**Problem requirements:** Give the lines again exactly as they appear below, from the line with "Screen dimensions: 508x286" to the line with "Instruction: Open the", both included, and only those lines. Leave every picture out.

**Extracted material:**
►
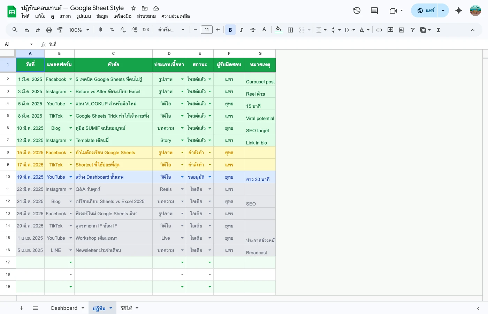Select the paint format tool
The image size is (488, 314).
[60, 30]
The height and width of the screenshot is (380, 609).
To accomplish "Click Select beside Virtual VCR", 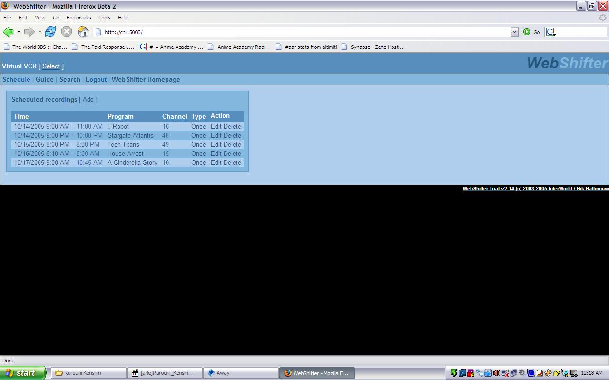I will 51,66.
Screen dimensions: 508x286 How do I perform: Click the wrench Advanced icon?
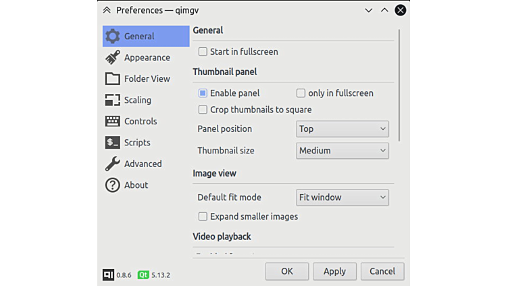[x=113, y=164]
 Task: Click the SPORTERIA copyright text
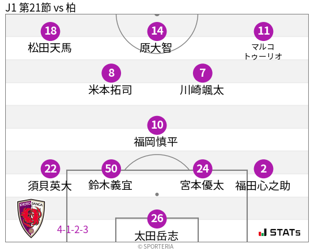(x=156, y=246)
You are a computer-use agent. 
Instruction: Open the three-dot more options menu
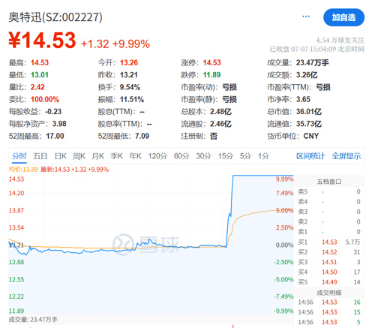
◄
►
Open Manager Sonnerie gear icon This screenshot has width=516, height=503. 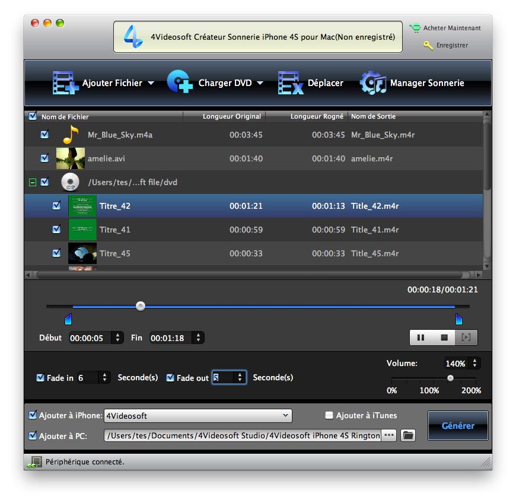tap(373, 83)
◄
►
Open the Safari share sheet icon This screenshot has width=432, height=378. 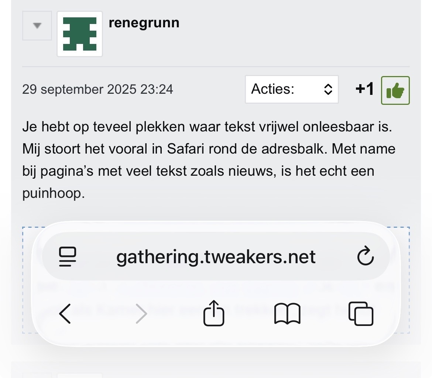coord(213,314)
◄
**Response area:**
Screen dimensions: 508x286 How do I perform: Click the wrench Advanced icon?
[x=113, y=164]
 Task: Click the SPORTERIA copyright text
(x=156, y=246)
You are a computer-use agent. 
Instruction: Open the three-dot more options menu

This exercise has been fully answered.